(Records excerpted from a collection)
--------
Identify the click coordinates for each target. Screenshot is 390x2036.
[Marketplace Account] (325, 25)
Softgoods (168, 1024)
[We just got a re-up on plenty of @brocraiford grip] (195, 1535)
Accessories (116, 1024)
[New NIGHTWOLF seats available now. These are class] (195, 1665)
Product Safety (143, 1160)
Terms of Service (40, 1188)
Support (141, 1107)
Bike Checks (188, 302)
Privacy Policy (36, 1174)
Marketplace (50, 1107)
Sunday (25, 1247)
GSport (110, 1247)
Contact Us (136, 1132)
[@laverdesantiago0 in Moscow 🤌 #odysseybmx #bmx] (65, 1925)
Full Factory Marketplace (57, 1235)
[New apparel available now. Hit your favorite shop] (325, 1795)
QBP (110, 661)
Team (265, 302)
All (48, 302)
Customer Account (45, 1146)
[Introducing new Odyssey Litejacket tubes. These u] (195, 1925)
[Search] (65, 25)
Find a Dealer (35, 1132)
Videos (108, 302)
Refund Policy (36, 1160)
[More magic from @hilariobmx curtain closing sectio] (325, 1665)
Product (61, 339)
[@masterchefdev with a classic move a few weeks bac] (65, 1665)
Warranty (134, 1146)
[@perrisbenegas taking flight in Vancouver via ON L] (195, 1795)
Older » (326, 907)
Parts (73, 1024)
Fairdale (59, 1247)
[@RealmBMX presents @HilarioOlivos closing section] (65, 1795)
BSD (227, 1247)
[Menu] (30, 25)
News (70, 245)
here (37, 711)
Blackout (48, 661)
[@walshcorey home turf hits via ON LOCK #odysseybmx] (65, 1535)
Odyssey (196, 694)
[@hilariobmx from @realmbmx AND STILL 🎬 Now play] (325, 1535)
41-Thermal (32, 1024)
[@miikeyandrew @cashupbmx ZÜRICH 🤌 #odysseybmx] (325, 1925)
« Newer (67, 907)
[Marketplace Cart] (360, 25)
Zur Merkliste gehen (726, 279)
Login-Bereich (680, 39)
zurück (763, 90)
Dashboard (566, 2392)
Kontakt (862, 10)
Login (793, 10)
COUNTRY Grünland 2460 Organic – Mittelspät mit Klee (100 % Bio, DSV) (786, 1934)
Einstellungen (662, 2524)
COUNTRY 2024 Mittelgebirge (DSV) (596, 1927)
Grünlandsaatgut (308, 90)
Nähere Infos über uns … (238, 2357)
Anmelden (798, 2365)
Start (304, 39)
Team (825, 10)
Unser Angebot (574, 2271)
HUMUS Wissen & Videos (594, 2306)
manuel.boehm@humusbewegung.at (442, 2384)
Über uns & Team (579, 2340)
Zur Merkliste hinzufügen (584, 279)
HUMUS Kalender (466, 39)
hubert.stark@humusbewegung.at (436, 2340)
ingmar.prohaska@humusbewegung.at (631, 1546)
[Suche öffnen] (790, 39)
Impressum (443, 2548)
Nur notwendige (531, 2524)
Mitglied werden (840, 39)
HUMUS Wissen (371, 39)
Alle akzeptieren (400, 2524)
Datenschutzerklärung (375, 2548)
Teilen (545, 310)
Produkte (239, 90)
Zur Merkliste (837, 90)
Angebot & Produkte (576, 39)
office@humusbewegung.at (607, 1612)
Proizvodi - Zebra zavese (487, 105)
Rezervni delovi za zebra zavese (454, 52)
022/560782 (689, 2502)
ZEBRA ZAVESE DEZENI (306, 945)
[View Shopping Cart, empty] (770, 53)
--------
TASK DETAILS - A faithful, word-for-word transcription of the data above is required.

SOLUTION FOR THIS TASK -
Identify the click coordinates for each target. Screenshot is 390x2036.
[Marketplace Account] (325, 25)
Softgoods (168, 1024)
[We just got a re-up on plenty of @brocraiford grip] (195, 1535)
Accessories (116, 1024)
[New NIGHTWOLF seats available now. These are class] (195, 1665)
Product Safety (143, 1160)
Terms of Service (40, 1188)
Support (141, 1107)
Bike Checks (188, 302)
Privacy Policy (36, 1174)
Marketplace (50, 1107)
Sunday (25, 1247)
GSport (110, 1247)
Contact Us (136, 1132)
[@laverdesantiago0 in Moscow 🤌 #odysseybmx #bmx] (65, 1925)
Full Factory Marketplace (57, 1235)
[New apparel available now. Hit your favorite shop] (325, 1795)
QBP (110, 661)
Team (265, 302)
All (48, 302)
Customer Account (45, 1146)
[Introducing new Odyssey Litejacket tubes. These u] (195, 1925)
[Search] (65, 25)
Find a Dealer (35, 1132)
Videos (108, 302)
Refund Policy (36, 1160)
[More magic from @hilariobmx curtain closing sectio] (325, 1665)
Product (61, 339)
[@masterchefdev with a classic move a few weeks bac] (65, 1665)
Warranty (134, 1146)
[@perrisbenegas taking flight in Vancouver via ON L] (195, 1795)
Older » (326, 907)
Parts (73, 1024)
Fairdale (59, 1247)
[@RealmBMX presents @HilarioOlivos closing section] (65, 1795)
BSD (227, 1247)
[Menu] (30, 25)
News (70, 245)
here (37, 711)
Blackout (48, 661)
[@walshcorey home turf hits via ON LOCK #odysseybmx] (65, 1535)
Odyssey (196, 694)
[@hilariobmx from @realmbmx AND STILL 🎬 Now play] (325, 1535)
41-Thermal (32, 1024)
[@miikeyandrew @cashupbmx ZÜRICH 🤌 #odysseybmx] (325, 1925)
« Newer (67, 907)
[Marketplace Cart] (360, 25)
Zur Merkliste gehen (726, 279)
Login-Bereich (680, 39)
zurück (763, 90)
Dashboard (566, 2392)
Kontakt (862, 10)
Login (793, 10)
COUNTRY Grünland 2460 Organic – Mittelspät mit Klee (100 % Bio, DSV) (786, 1934)
Einstellungen (662, 2524)
COUNTRY 2024 Mittelgebirge (DSV) (596, 1927)
Grünlandsaatgut (308, 90)
Nähere Infos über uns … (238, 2357)
Anmelden (798, 2365)
Start (304, 39)
Team (825, 10)
Unser Angebot (574, 2271)
HUMUS Wissen & Videos (594, 2306)
manuel.boehm@humusbewegung.at (442, 2384)
Über uns & Team (579, 2340)
Zur Merkliste hinzufügen (584, 279)
HUMUS Kalender (466, 39)
hubert.stark@humusbewegung.at (436, 2340)
ingmar.prohaska@humusbewegung.at (631, 1546)
[Suche öffnen] (790, 39)
Impressum (443, 2548)
Nur notwendige (531, 2524)
Mitglied werden (840, 39)
HUMUS Wissen (371, 39)
Alle akzeptieren (400, 2524)
Datenschutzerklärung (375, 2548)
Teilen (545, 310)
Produkte (239, 90)
Zur Merkliste (837, 90)
Angebot & Produkte (576, 39)
office@humusbewegung.at (607, 1612)
Proizvodi - Zebra zavese (487, 105)
Rezervni delovi za zebra zavese (454, 52)
022/560782 (689, 2502)
ZEBRA ZAVESE DEZENI (306, 945)
[View Shopping Cart, empty] (770, 53)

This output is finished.